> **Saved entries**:

• • • •

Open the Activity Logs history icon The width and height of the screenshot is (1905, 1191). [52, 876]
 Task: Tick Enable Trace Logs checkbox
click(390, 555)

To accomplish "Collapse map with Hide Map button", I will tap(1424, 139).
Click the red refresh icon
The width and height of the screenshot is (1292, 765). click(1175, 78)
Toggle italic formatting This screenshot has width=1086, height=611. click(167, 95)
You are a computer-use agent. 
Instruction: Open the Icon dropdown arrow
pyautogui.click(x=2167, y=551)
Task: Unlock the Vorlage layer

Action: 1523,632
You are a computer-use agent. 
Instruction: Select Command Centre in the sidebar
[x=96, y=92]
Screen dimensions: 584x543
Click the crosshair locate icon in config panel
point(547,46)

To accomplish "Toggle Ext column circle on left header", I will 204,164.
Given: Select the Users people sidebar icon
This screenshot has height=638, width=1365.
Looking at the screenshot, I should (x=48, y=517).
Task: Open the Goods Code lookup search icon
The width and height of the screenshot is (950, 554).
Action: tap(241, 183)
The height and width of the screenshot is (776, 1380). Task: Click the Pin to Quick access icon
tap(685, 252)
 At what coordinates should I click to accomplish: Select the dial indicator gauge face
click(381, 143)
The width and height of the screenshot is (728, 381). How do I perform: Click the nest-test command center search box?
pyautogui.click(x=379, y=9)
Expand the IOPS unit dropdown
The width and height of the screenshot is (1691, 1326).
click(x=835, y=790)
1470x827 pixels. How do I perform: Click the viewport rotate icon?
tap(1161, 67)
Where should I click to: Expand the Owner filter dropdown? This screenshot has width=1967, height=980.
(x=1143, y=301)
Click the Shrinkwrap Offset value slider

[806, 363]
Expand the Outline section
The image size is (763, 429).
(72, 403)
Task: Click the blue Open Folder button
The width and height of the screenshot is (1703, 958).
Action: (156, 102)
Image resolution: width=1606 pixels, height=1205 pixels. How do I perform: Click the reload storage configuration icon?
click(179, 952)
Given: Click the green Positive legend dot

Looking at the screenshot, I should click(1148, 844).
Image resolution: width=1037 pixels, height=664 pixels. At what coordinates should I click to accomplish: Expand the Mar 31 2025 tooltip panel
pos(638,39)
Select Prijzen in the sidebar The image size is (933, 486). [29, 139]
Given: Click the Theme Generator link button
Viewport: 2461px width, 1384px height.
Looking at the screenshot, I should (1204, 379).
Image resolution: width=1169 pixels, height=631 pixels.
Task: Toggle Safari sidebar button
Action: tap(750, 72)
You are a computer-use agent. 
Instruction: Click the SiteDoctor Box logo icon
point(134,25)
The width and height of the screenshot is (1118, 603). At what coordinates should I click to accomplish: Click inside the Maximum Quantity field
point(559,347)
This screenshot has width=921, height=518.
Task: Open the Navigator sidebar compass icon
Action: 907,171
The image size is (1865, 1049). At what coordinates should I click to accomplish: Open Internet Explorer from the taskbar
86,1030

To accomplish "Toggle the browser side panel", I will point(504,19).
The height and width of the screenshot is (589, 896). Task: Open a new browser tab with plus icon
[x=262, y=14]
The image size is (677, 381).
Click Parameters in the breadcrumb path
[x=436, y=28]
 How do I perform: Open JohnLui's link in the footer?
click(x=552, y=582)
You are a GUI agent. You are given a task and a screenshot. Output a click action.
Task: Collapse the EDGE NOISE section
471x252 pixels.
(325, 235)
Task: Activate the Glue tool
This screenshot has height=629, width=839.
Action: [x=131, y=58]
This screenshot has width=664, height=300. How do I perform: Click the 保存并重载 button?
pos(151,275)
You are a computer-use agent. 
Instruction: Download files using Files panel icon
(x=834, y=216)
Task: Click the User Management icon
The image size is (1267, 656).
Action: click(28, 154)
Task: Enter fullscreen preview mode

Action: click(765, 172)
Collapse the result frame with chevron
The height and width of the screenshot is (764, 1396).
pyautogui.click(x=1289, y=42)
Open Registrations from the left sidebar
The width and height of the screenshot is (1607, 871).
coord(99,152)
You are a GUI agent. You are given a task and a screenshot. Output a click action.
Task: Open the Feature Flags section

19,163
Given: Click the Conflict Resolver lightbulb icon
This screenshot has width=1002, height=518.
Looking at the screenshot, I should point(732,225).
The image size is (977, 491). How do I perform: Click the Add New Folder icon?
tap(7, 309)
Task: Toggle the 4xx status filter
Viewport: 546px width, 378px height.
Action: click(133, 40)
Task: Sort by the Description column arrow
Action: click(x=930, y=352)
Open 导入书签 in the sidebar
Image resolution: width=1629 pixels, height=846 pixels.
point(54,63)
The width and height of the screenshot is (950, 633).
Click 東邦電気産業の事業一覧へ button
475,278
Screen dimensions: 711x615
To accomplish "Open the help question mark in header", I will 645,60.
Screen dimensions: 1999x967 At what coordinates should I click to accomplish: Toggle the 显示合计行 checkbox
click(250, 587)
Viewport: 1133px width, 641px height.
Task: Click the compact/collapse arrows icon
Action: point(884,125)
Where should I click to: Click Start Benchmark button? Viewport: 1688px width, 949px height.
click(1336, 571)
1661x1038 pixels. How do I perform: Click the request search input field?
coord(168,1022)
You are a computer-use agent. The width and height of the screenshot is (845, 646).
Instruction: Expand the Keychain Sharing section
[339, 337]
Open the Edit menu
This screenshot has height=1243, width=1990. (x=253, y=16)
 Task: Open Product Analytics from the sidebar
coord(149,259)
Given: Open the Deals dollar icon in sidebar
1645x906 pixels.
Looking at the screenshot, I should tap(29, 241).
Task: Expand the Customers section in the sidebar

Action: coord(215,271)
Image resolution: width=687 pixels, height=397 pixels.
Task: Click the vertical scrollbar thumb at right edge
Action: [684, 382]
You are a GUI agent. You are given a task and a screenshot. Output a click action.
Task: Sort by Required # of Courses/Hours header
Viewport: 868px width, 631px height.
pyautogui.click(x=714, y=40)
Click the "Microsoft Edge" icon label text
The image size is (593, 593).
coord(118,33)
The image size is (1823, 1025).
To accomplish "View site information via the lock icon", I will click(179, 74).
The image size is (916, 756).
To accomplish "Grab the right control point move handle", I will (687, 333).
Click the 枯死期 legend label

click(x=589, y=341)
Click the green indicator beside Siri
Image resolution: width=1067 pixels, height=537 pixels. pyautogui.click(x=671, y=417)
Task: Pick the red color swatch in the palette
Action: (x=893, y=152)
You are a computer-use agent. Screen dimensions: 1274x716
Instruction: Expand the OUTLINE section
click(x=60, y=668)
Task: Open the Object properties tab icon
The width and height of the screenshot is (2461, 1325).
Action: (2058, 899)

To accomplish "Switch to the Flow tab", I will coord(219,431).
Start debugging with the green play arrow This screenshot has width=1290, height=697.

• • • •

Say, as a single number, how many lines of the records hold the word "will".

7